Stored data entries:
=-=-=

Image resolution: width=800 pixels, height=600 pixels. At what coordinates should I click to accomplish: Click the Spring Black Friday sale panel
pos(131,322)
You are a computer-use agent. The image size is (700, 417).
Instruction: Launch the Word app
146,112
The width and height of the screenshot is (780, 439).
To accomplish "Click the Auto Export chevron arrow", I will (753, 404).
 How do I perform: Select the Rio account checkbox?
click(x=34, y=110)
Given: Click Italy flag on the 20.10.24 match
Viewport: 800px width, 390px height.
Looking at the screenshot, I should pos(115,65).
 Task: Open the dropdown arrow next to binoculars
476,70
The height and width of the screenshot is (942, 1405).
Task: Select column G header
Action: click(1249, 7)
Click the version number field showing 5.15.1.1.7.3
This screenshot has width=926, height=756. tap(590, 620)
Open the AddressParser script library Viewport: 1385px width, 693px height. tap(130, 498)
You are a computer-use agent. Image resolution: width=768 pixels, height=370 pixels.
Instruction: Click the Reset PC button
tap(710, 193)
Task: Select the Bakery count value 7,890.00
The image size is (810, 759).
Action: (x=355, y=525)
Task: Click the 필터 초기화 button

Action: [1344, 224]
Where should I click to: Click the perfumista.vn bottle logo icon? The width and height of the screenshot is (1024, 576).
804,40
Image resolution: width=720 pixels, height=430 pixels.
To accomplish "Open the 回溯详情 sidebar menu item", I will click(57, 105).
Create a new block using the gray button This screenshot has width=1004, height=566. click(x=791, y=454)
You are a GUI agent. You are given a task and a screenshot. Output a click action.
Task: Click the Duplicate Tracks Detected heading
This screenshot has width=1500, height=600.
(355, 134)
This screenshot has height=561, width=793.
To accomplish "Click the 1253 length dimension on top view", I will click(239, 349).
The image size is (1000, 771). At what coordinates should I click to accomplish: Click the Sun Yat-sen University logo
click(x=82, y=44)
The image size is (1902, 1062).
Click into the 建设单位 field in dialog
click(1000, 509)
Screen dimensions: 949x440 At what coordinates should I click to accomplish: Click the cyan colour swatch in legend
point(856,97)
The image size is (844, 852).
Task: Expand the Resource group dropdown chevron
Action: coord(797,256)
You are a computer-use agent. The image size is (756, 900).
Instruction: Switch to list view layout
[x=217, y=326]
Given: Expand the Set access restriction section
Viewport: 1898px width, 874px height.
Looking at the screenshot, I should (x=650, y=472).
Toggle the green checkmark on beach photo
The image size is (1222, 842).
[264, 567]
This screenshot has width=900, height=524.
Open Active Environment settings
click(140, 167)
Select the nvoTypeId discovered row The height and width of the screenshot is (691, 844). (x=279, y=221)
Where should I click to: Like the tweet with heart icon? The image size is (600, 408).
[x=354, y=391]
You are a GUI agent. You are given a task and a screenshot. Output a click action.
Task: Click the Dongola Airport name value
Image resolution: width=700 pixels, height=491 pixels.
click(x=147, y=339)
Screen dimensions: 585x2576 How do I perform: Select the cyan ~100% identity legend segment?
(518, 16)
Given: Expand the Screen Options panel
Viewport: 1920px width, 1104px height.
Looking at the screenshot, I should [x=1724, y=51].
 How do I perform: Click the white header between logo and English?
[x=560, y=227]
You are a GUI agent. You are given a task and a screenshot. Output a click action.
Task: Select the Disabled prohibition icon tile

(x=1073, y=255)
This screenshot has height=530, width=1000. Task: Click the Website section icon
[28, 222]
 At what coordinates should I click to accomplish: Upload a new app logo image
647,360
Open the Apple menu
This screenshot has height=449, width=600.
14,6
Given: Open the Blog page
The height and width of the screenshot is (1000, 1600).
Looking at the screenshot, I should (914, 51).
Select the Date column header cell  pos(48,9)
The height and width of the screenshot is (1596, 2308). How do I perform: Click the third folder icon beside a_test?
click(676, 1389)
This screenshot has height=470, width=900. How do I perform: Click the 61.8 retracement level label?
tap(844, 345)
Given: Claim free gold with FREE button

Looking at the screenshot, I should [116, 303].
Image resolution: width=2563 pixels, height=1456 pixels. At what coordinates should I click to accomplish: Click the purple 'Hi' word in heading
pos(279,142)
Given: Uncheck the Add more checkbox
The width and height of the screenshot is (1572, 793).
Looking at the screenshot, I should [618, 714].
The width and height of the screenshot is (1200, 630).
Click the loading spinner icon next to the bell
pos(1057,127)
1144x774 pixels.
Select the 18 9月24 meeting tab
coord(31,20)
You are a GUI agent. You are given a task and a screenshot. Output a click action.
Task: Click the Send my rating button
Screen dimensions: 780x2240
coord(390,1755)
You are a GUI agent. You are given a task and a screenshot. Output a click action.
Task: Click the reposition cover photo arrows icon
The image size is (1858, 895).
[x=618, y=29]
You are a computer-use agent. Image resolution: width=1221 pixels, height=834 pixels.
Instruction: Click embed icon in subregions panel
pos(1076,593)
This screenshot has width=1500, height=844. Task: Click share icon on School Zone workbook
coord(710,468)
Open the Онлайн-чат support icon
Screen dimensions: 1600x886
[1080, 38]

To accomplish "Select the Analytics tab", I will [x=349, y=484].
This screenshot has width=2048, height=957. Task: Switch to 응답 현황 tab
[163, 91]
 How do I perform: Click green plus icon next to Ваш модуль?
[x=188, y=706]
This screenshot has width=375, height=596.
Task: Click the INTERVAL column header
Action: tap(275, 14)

=-=-=

**TRY IT**
Nothing in the data may change. Give it again in full.

**ANSWER TO THIS PROBLEM**
Image resolution: width=800 pixels, height=600 pixels. At what coordinates should I click to accomplish: Click the Spring Black Friday sale panel
pos(131,322)
You are a computer-use agent. The image size is (700, 417).
Instruction: Launch the Word app
146,112
The width and height of the screenshot is (780, 439).
To accomplish "Click the Auto Export chevron arrow", I will (753, 404).
 How do I perform: Select the Rio account checkbox?
click(x=34, y=110)
Given: Click Italy flag on the 20.10.24 match
Viewport: 800px width, 390px height.
Looking at the screenshot, I should pos(115,65).
 Task: Open the dropdown arrow next to binoculars
476,70
The height and width of the screenshot is (942, 1405).
Task: Select column G header
Action: click(1249, 7)
Click the version number field showing 5.15.1.1.7.3
This screenshot has width=926, height=756. tap(590, 620)
Open the AddressParser script library Viewport: 1385px width, 693px height. tap(130, 498)
You are a computer-use agent. Image resolution: width=768 pixels, height=370 pixels.
Instruction: Click the Reset PC button
tap(710, 193)
Task: Select the Bakery count value 7,890.00
The image size is (810, 759).
Action: (x=355, y=525)
Task: Click the 필터 초기화 button

Action: [1344, 224]
Where should I click to: Click the perfumista.vn bottle logo icon? The width and height of the screenshot is (1024, 576).
804,40
Image resolution: width=720 pixels, height=430 pixels.
To accomplish "Open the 回溯详情 sidebar menu item", I will click(57, 105).
Create a new block using the gray button This screenshot has width=1004, height=566. click(x=791, y=454)
You are a GUI agent. You are given a task and a screenshot. Output a click action.
Task: Click the Duplicate Tracks Detected heading
This screenshot has width=1500, height=600.
(355, 134)
This screenshot has height=561, width=793.
To accomplish "Click the 1253 length dimension on top view", I will click(239, 349).
The image size is (1000, 771). At what coordinates should I click to accomplish: Click the Sun Yat-sen University logo
click(x=82, y=44)
The image size is (1902, 1062).
Click into the 建设单位 field in dialog
click(1000, 509)
Screen dimensions: 949x440 At what coordinates should I click to accomplish: Click the cyan colour swatch in legend
point(856,97)
The image size is (844, 852).
Task: Expand the Resource group dropdown chevron
Action: coord(797,256)
You are a computer-use agent. The image size is (756, 900).
Instruction: Switch to list view layout
[x=217, y=326]
Given: Expand the Set access restriction section
Viewport: 1898px width, 874px height.
Looking at the screenshot, I should (x=650, y=472).
Toggle the green checkmark on beach photo
The image size is (1222, 842).
[264, 567]
This screenshot has width=900, height=524.
Open Active Environment settings
click(140, 167)
Select the nvoTypeId discovered row The height and width of the screenshot is (691, 844). (x=279, y=221)
Where should I click to: Like the tweet with heart icon? The image size is (600, 408).
[x=354, y=391]
You are a GUI agent. You are given a task and a screenshot. Output a click action.
Task: Click the Dongola Airport name value
Image resolution: width=700 pixels, height=491 pixels.
click(x=147, y=339)
Screen dimensions: 585x2576 How do I perform: Select the cyan ~100% identity legend segment?
(518, 16)
Given: Expand the Screen Options panel
Viewport: 1920px width, 1104px height.
Looking at the screenshot, I should [x=1724, y=51].
 How do I perform: Click the white header between logo and English?
[x=560, y=227]
You are a GUI agent. You are given a task and a screenshot. Output a click action.
Task: Select the Disabled prohibition icon tile

(x=1073, y=255)
This screenshot has height=530, width=1000. Task: Click the Website section icon
[28, 222]
 At what coordinates should I click to accomplish: Upload a new app logo image
647,360
Open the Apple menu
This screenshot has height=449, width=600.
14,6
Given: Open the Blog page
The height and width of the screenshot is (1000, 1600).
Looking at the screenshot, I should (914, 51).
Select the Date column header cell  pos(48,9)
The height and width of the screenshot is (1596, 2308). How do I perform: Click the third folder icon beside a_test?
click(676, 1389)
This screenshot has height=470, width=900. How do I perform: Click the 61.8 retracement level label?
tap(844, 345)
Given: Claim free gold with FREE button

Looking at the screenshot, I should [116, 303].
Image resolution: width=2563 pixels, height=1456 pixels. At what coordinates should I click to accomplish: Click the purple 'Hi' word in heading
pos(279,142)
Given: Uncheck the Add more checkbox
The width and height of the screenshot is (1572, 793).
Looking at the screenshot, I should [618, 714].
The width and height of the screenshot is (1200, 630).
Click the loading spinner icon next to the bell
pos(1057,127)
1144x774 pixels.
Select the 18 9月24 meeting tab
coord(31,20)
You are a GUI agent. You are given a task and a screenshot. Output a click action.
Task: Click the Send my rating button
Screen dimensions: 780x2240
coord(390,1755)
You are a GUI agent. You are given a task and a screenshot. Output a click action.
Task: Click the reposition cover photo arrows icon
The image size is (1858, 895).
[x=618, y=29]
You are a computer-use agent. Image resolution: width=1221 pixels, height=834 pixels.
Instruction: Click embed icon in subregions panel
pos(1076,593)
This screenshot has width=1500, height=844. Task: Click share icon on School Zone workbook
coord(710,468)
Open the Онлайн-чат support icon
Screen dimensions: 1600x886
[1080, 38]

To accomplish "Select the Analytics tab", I will [x=349, y=484].
This screenshot has width=2048, height=957. Task: Switch to 응답 현황 tab
[163, 91]
 How do I perform: Click green plus icon next to Ваш модуль?
[x=188, y=706]
This screenshot has width=375, height=596.
Task: Click the INTERVAL column header
Action: tap(275, 14)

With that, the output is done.